1994 trading simulation video game

Gazillionaire, also stylized as Gazillionaire!, is a science-fiction business simulation developed by American studio LavaMind and originally published by Spectrum HoloByte for Windows-compatible PCs in 1994.

==Gameplay==
Gazillionaire is a trading game involving trading exotic goods on different planets. The player controls a company and interacts with six other trade companies controlled by the computer, as they compete to build an empire by investing in larger ships, buying warehouses, outmaneuvering each other and transporting essential commodities such as Kryptoons, cantaloupes, hair tonic, polyester, frog legs, umbrellas and Oggle Sand between a choice of seven planets within the Kukubian empire led by Emperor Dred Nicholson.

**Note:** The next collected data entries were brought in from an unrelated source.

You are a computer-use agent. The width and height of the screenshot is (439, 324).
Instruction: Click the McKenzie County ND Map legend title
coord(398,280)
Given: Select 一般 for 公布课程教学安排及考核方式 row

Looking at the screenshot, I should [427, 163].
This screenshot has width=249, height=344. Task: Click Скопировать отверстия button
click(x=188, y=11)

==Development and release ==
Gazillionaire was created by venture capitalist husband and wife team Steven S. Hoffman and Naomi Kokubo at their independent company LavaMind. Kokubo has a background in international finance and filmmaking while Hoffman has a background in interactive software development, electrical computer engineering, and information technology consulting. The pair met as college students and were pursuing their respective careers in Japan in 1992: Kokubo in film and finance and Hoffman working at Sega headquarters in Tokyo. After moving to San Francisco in early 1994, the couple founded LavaMind to focus on designing non-violent, intelligent video games. Gazillionaire was completely self-funded by the couple who did nearly all of the project's work themselves.

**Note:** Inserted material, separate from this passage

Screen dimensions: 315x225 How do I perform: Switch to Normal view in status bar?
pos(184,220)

Development lasted nine months with a budget of $30,000 USD. LavaMind first made Gazillionaire available for Windows 3.1 as online shareware in late 1994. Because personal webpages were not prevalent in the early days of the internet, Hoffman shared a trial version on bulletin board systems with a full version sold via mail-order. Its retail distribution rights were picked up by Spectrum Holobyte shortly thereafter. Although Hoffman claimed Gazillionaire was technically outdated upon completion, he said the publisher quickly agreed to the partnership after its quality assurance team had fallen in love with it. The president of Spectrum Holobyte also informed Hoffman that its next big release, Star Trek: The Next Generation – A Final Unity, had been delayed to the following calendar year and that it needed a replacement to book revenue for the close of 1994 to prevent its stock price from dropping. This allowed Hoffman to negotiate an advance on royalty payment and the full rights to a Gazillionaire sequel after one year. LavaMind's creative goal with Gazillionaire was to teach financial skills and inspire entrepreneurship in its players. Gazillionaire proved popular as an educational video game and in the years following its launch it was adopted by various grade schools and universities as part of economic curriculums and by certain prisons to help reform convicts.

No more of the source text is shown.